Mardi 17 mars – Rien, le confinement ne change rien à la vie d’un couple habitué au télétravail, une journée comme une autre.
C’est terrible nous sommes en guerre et nous ne devons rien faire. Nous sommes tous membres du contingent des inutiles. Le slogan ‘Sauvez des vies, restez chez vous !’ résume bien la situation.
L’expérience du confinement est une source d’interrogation extraordinaire. Nous ne savons pas où nous sommes, ni où nous allons. La seule chose que nous sachions est que le confinement durera au moins quinze jours et que le gouvernement prend les coûts économiques à sa charge. Je reviendrai probablement sur ce second point.
Où sommes-nous ? Que signifie ce silence ? Nous ne savons pas encore ce que signifie la contrainte du confinement, ce qu’elle va impliquer sur notre quotidien le plus proche. Alors la première chose à faire est de se plier docilement à l’injonction. J’ai l’impression d’être un prisonnier auquel on a bandé les yeux et qui redécouvre la lumière une fois enfermé dans sa nouvelle cellule. Mon village ‘confiné’, il n’a rien de commun avec ce qu’il était la veille. Une drôle de prison à ciel ouvert et sans barreaux alors me revient le fameuse phrase de Zénon :
“Qui serait assez insensé pour mourir sans avoir fait au moins le tour de sa prison ?”
L’œuvre au noir – Marguerite Yourcenar – Editions Gallimard 1968
Alors faisons le tour de la prison, les yeux ouverts, c’est bien la vocation de ces chroniques.

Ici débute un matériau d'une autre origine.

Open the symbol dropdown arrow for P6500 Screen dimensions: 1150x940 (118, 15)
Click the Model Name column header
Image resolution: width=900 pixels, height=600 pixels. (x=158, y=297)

Rien, il ne se passe rien, seulement quelques mouvements de personnes sont observables depuis mon bureau, véritable loge de concierge de la rue des Ecoles. Nous entamons une expérience de mort sociale par absence de contact réel avec autrui.
Cette mort sociale est doublée d’une totale incertitude sur le temps. Jamais le temps n’a été pareillement aboli. On nous impose quinze jours de confinement et tout laisse à penser que cela ne suffira pas, que ce confinement durera probablement trois fois plus longtemps. Tout est chamboulé, j’annule des rendez-vous sans savoir quand les reporter.
Le luxe des gens toujours en retard sur leur pensée est qu’ils ont de quoi s’occuper à combler ces retards accumulés. Mais à quoi bon ? Je ne suis pas désœuvré mais quel sens donner à mon action ? Dans quelle direction aller ? Quelles priorités donner aux diverses alternatives ?
Cet état temporaire de confinement pose nécessairement la question de la durée et de la sortie. A ce jour nous n’en savons rien, tout est possible.
Or le temps est la première convention sociale sur laquelle s’appuyer. Le temps est l’essence même de la vie, de notre finitude, de notre humanité. Le temps, l’heure qu’il est, la date, le jour, le mois, voici bien des points sur lequel nous nous accordons aisément. Serait-il un ennemi commun pour faire consensus à ce point ?
Sans temps, sans tempo, plus rien n’a de sens. A quoi bon avoir un horaire durant le confinement quand on est seul et qu’on n’est redevable de rien en termes de délais ? Mon expérience de télétravail me dit cependant que l’autodiscipline chronométrique est une nécessité pour assurer sa survie dans l’épreuve de la perte de repère social.